A Python package that automates the exploratory spatial data analysis (ESDA) process by summarising the results into an HTML report.
- Introduction
- Key features
- Installation
- Dependancies
- Usage
- Examples
- Contributing
- License
- References
- Credits
Exploratory spatial data analysis (ESDA) is a term used to describe a various functions used to gain a surface-level understanding of a spatial dataset. Currently the ESDA process is repetitive as each of these functions need to be calculated individually. This makes it quite a time consuming process and also includes a large margin for human-induced errors. Additionally, results are not often easily viewed side-by-side for easy comparison and sharing with people who may not have the technical skills to do so.
autoesda is the solution to this by allowing the user to execute one line of code to generate an information-rich HTML report that can easily be shared with others.
- HTML output report
- Extent map
- Dataset overview (coordinate system, number of rows/columns, which rows/columns have been included/excluded in the report)
- Descriptive statistics (count, mean, standard deviation, minimum/maximum, 25th/50th/75th percentiles)
- Sample of dataset
- Boxplot
- Histogram
- Moran's I simulation (moran's I, number of features, p-value, z-score, number of permutations)
- Local Indicator of Spatial Autocorrelation (local scatterplot, LISA cluster map)
- Choropleth maps (quantiles, equal intervals, natural breaks, and percentiles classification schemes)
- Correlation (correlation matrix/heatmap, pairwise plot)
autoesda is available on PyPI, to install autoesda, run this command in your terminal:
pip install autoesda
geopandas is a primary dependancy of autoesda and there are known challenges assosciated with using pip to install geopandas. The recommended strategy is thus, to use autoesda in a conda environment
.
For advanced users, you can follow this documentation which will guide you through the geopandas installation by downloading the unofficial binary files of some of the geopandas dependancies.

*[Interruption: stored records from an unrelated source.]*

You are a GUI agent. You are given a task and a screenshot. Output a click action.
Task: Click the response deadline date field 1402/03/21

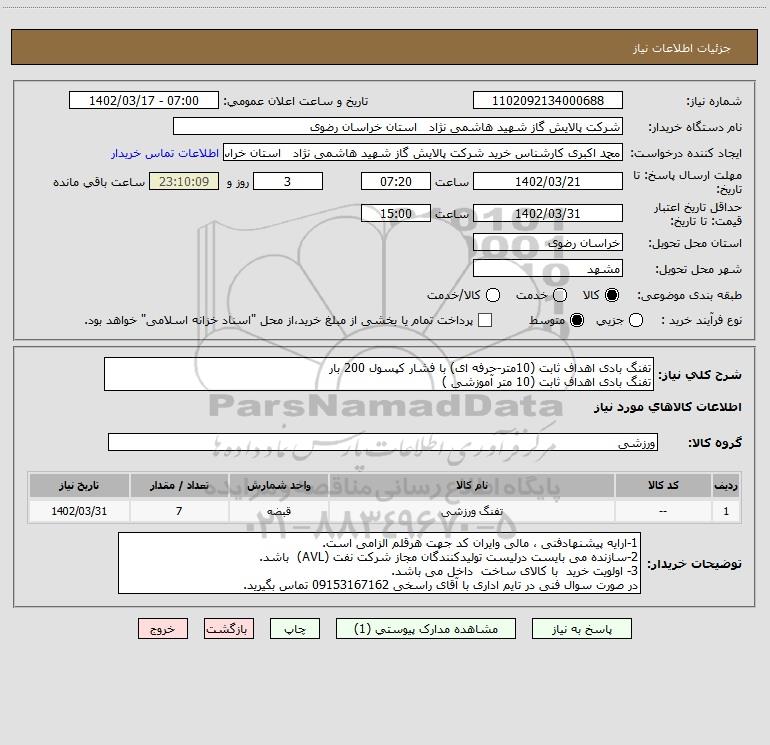pos(547,181)
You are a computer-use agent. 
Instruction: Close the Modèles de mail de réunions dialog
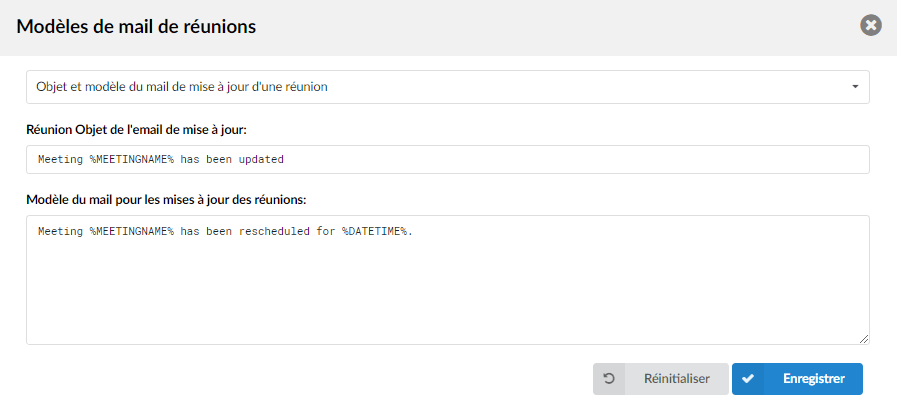pyautogui.click(x=871, y=26)
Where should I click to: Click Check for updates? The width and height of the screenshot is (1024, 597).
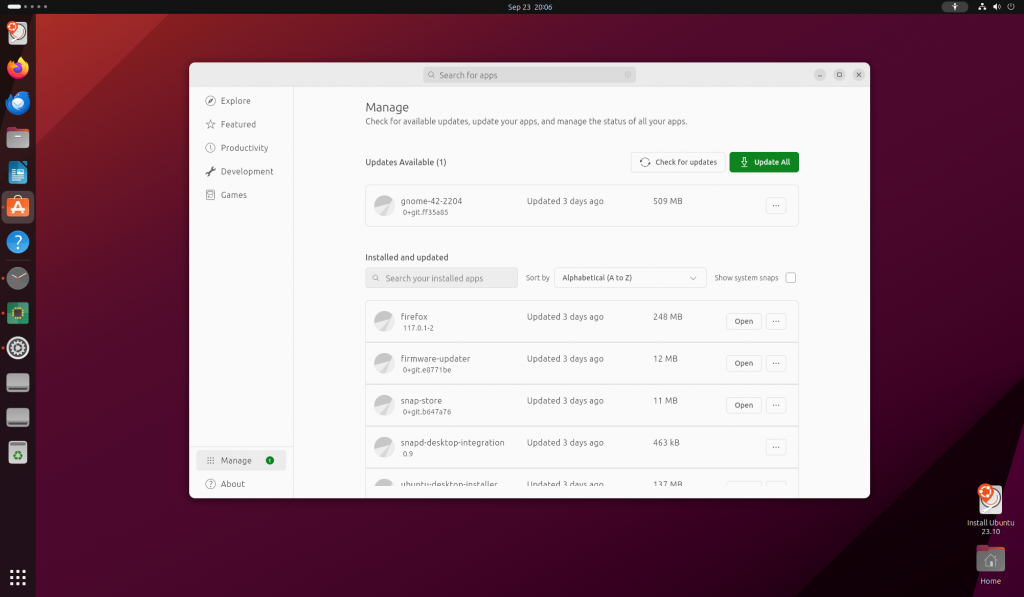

autoesda is also available on conda-forge. If you have Anaconda or Miniconda installed on your computer you can use this command in your Anaconda/Miniconda prompt:
conda install autoesda
To start off with, you need to ensure that you have imported both geopandas and autoesda.
import geopandas as gpd
import autoesda
Once both libraries have been sucessfully imported, you can import your dataset as a GeoDataFrame. This is done using geopandas. To read more about compatible file types, read the geopandas documentation. In this example, a shapefile is imported.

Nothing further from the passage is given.